▶ SET TASK
Answer these three questions from the Yellowstone flood report below:
1. On what date did the flood strike Yellowstone?
2. When did the rebuilt road from Gardiner into Mammoth open to public traffic?
3. Who guided the visitors, and what company was the guide from?

▶ EXCERPT TO READ
[start]

Report from Yellowstone: After the Flood

Updated: Apr 3, 2023

We were keen to get back to Yellowstone this winter. The last six months have been traumatic at the north entrance to America’s first National Park since the historic flood occured there in the late spring of 2022. We wondered about the damage and how the event had affected the park, its wildlife and the people who make a living there.

To recap, on the morning of June 13, 2022, Yellowstone experienced a 500-year flood event. Northern parts of the park received a combined 7.5-9.5 inches of rain and snowmelt in a 24-hour period. The flood destroyed several sections of the North Entrance Road between Mammoth Hot Springs, Wyoming, and Gardiner, Montana, and three sections of the Northeast Entrance Road between Lamar Valley and Cooke City/Silver Gate, Montana.

A thermal feature at the Mammoth Hot Springs

Now six months later the Park is open to the public and functioning while the longer term repairs to roads and park infrastructure at the Park headquarters at Mammoth Hot Springs continue. Incredibly, contactors constructed a safe temporary road on the site of the Old Gardiner Road from Gardiner into Mammoth on a very aggressive time schedule. The rebuilt road opened on October 30 for public traffic. This was a boon to the inn and restaurant owners in Gardiner, most of whom were suffering having missed the entire summer and fall seasons of visitors.

We arrived in Gardiner to find subzero temperatures and crystal clear skies. Yellowstone had a brand new entrance road and was beautifully blanketed in snow. We set out in darkness an hour before sunrise with our brilliant guide, Nolan Darr from Yellowstone Journeys. At that hour surface fog hugged the ground and crusty hoar frost clinged to the sage brush, aspen and willows waiting for sunrise to kindle the ubiquitous sparkle of ice crystals. Many bison were huddled in clumps like statues in their massive winter coats trying to conserve energy for the day of difficult foraging for grasses in the deep snow. There were few visitors in the park and we were free to move about in a winter wonderland in our hybrid SUV admiring the coming daylight and scanning for wildlife from various lookout points along the way.

[end]

▶ ENTRIES SUPPLIED
[start]

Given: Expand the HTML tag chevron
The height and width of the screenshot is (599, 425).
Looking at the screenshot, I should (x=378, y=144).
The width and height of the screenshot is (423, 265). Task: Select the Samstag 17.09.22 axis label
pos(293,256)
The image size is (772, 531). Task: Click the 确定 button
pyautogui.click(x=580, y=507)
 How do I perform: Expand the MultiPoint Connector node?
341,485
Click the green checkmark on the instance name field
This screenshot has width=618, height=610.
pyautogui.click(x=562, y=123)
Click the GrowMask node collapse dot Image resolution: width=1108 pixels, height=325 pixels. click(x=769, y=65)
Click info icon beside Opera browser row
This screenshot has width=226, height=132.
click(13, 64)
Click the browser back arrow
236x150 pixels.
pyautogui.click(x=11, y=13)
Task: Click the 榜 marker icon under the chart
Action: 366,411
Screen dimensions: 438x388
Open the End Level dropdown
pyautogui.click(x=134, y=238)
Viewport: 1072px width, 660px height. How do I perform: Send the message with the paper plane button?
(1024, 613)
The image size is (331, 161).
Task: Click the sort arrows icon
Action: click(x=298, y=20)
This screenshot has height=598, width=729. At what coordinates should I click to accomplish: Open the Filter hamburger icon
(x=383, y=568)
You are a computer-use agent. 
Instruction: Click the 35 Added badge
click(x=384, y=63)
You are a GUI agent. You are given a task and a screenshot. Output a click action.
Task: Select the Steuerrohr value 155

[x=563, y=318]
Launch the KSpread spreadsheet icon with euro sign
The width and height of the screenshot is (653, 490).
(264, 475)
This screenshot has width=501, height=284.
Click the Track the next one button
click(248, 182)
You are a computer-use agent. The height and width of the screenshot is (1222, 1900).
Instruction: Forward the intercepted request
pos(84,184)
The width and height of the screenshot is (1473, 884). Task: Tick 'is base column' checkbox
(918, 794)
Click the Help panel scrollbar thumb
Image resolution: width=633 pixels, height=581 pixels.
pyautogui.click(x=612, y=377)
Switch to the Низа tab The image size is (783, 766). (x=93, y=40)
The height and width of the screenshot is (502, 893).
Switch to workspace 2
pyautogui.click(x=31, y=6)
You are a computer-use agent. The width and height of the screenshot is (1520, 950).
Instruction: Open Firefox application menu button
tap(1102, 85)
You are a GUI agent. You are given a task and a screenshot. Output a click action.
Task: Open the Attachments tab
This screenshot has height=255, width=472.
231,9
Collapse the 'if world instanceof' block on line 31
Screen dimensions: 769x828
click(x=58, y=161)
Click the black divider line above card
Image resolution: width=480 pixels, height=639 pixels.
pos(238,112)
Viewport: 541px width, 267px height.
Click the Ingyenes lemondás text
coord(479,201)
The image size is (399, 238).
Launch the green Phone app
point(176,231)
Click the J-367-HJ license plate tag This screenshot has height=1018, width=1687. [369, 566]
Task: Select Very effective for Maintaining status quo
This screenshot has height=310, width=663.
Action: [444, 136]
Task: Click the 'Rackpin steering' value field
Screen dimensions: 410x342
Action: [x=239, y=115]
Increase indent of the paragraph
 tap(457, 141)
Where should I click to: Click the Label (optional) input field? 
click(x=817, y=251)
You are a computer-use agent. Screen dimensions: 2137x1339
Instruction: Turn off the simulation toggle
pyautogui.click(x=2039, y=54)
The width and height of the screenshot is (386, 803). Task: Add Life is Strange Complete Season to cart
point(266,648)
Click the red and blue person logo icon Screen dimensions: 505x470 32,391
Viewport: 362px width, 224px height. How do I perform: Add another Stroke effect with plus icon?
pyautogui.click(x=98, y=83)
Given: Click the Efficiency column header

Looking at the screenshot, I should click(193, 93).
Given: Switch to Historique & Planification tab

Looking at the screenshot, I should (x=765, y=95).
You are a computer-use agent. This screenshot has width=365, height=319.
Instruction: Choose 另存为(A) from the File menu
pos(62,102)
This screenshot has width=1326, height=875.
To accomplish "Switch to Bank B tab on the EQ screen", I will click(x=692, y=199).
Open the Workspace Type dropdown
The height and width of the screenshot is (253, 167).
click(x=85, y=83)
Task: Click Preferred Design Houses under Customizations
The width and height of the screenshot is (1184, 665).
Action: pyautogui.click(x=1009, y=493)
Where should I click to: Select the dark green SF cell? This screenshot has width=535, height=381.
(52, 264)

[end]

▶ IN RESPONSE
1. June 13, 2022
2. October 30
3. Nolan Darr, from Yellowstone Journeys